Association of Reference Pricing with Drug Selection and Spending
Published in: New England Journal of Medicine, Volume 377, Number 7, pages 658-665. doi: 10.1056/NEJMsa1700087
Posted on RAND.org on September 28, 2017
In the United States, prices for therapeutically similar drugs vary widely, which has prompted efforts by public and private insurers to steer patients toward the lowerpriced options. Under reference pricing, the insurer or employer establishes a maximum contribution it will make toward the price of a drug or procedure, and the patient pays the remainder.
We used difference-in-differences multivariable regression methods to analyze changes in prescriptions and pricing for 1302 drugs in 78 therapeutic classes in the United States, before and after implementation of reference pricing by an alliance of private employers. We assessed trends for the study group relative to those for an employee group that was not subject to reference pricing.

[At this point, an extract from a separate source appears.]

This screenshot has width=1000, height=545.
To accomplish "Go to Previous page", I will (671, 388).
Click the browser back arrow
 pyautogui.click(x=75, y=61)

The study included 1,122,741 prescriptions that were reimbursed during the period from 2010 through 2014.
Implementation of reference pricing was associated with a higher percentage of prescriptions that were filled for the lowest-priced reference drug within its therapeutic class (difference in probability, 7.0 percentage points; 95% confidence interval [CI], 4.0 to 9.9), a lower average price paid per prescription (-13.9%; 95% CI, -23.8 to -2.7), and a higher rate of copayment by patients (5.2%; 95% CI, 0.2 to 10.4) than in the comparison group. During the first 18 months after implementation, spending for employers was $1.34 million lower and the amount of copayments for employees was $0.12 million higher than in the comparison group.
Implementation of reference pricing was associated with significant changes in drug selection and spending for a population of patients covered by employment-based insurance in the United States.